Поэтический эффект этих стихов демонстративно политичен: восхищение читателя адресуется принципу власти, распределенному между божеством и монархиней, чей переворот составляет тему оды. Коллективный аффект читательской публики, к которому взывают «возвышенные» строки оды, прямо соотнесен с механикой переворота. У Ломоносова, как и у Шекспира, сотворение мира оказывается узловым тропом политической аккламации – стихийного одобрения столичной толпы или народа, необходимого для успешного захвата власти. Строфа оды 1746 г. предшествует уже цитировавшимся формулам аккламации Елизаветы:
По стогнам шумный глас несется
Елисаветиных похвал,
В полках стократно раздается:
«Великий Петр из мертвых встал! <…>»
Разворачивая две параллельные функции тропа, образ сотворения мира обретает в ломоносовских стихах аффективную выразительность и аналитическую референтность. В нем обнаруживается заданное гоббезианской теорией соотнесение бога, монарха и панегирического поэта как авторов и авторитетных инстанций политико-богословского консенсуса. Понятая таким образом власть учреждается на наших глазах речевой силой заимствованного из Библии тропа.

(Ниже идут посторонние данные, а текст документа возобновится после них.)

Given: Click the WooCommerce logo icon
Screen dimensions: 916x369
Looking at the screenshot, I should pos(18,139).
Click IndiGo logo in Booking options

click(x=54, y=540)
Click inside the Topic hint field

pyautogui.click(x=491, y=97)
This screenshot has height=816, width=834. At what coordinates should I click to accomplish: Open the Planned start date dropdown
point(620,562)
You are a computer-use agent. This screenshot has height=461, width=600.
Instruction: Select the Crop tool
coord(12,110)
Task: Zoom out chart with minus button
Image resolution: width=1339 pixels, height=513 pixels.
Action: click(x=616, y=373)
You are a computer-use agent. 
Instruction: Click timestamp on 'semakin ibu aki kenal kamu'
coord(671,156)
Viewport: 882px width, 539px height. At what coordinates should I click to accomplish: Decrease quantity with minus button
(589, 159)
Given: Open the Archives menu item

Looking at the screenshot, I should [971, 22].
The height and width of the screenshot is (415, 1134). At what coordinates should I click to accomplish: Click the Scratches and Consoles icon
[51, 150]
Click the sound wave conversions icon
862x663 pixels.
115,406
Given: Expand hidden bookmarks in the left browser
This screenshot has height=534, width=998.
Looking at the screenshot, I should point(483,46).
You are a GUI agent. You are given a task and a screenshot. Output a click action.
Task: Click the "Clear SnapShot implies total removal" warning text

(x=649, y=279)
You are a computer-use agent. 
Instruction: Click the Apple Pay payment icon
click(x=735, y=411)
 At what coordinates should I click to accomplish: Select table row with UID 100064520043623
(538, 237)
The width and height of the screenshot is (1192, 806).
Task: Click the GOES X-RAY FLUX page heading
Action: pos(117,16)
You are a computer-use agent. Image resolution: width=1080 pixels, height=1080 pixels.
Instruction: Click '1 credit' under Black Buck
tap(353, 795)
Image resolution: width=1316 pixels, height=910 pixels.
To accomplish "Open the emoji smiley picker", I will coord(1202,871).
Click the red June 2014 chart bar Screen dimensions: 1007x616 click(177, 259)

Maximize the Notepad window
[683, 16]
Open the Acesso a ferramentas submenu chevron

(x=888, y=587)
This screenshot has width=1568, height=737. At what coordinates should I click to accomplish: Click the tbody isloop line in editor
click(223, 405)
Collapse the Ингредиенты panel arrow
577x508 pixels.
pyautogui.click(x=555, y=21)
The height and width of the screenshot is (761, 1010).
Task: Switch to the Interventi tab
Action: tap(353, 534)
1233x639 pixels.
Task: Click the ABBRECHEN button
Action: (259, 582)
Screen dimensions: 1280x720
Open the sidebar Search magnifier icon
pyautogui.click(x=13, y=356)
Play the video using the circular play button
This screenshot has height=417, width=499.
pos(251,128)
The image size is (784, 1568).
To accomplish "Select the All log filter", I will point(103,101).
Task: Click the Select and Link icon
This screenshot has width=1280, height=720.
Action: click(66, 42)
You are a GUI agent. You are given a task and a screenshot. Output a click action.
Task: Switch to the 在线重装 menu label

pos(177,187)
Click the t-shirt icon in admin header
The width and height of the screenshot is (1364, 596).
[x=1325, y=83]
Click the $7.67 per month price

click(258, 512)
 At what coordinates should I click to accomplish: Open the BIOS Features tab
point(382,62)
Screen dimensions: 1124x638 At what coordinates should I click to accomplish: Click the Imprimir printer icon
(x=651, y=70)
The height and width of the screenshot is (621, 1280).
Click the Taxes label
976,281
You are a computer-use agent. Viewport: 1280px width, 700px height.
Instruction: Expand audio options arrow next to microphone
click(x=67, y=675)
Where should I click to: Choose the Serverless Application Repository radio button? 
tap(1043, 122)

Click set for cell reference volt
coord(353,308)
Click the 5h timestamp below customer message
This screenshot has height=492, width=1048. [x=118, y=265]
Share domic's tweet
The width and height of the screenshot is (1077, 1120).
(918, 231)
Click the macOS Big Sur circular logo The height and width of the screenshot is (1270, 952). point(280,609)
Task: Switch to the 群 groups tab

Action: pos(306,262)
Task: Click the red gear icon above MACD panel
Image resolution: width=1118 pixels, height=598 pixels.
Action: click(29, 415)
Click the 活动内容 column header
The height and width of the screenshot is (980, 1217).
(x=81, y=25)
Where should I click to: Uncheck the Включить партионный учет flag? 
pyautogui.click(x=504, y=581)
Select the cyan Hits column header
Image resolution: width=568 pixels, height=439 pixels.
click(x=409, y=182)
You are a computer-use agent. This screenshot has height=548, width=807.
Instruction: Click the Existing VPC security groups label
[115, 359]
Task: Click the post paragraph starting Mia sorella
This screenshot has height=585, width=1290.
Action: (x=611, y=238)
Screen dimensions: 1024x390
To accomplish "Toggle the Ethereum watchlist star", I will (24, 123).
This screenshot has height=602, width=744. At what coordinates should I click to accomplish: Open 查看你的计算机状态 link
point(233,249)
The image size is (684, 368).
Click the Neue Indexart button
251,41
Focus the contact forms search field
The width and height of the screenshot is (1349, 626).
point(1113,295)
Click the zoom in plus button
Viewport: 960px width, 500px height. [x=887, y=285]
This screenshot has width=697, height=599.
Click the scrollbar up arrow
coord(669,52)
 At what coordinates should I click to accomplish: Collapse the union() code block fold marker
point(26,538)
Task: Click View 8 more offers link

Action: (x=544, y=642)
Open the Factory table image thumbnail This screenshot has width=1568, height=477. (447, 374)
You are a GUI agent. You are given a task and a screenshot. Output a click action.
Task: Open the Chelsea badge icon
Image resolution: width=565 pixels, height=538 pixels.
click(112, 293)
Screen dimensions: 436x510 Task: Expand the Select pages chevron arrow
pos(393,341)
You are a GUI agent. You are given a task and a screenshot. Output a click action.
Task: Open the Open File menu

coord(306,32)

Возвышенное в истолковании Лонгина и Буало обеспечивает торжественной оде глоссарий речевых тропов и изобразительных фигур, позволяющих представить могущество суверена и символическую общность царства (см.: Ram 2003, 41 sqq). В качестве примера «высоких мыслей» Ломоносов – вслед за Лонгином – приводит изображение Посейдона у Гомера:
Внезапно встал Нептун с высокия горы,
Пошол и тем потряс и лесы и бугры;
Трикраты он ступил, четвертый шаг достигнул
До места, в кое гнев и дух его подвигнул.
Лонгин рассматривает эти стихи прямо перед отрывком из Книги Бытия, с которым их объединяет изображение божества «dans toute sa majesté et sa grandeur» ([во всем его могуществе и величии] – Boileau 1966, 353). За стихами, переведенными Ломоносовым, у Лонгина следуют другие:
Il attelle son char, et montant fièrement
Lui fait fendre les flots de l’humide Elément.
Dès qu’on le voit marcher sur ces liquides plaines
D’aise on entend sauter les pezantes Baleines.
L’ Eau frémit sous le Dieu qui lui donne la loi.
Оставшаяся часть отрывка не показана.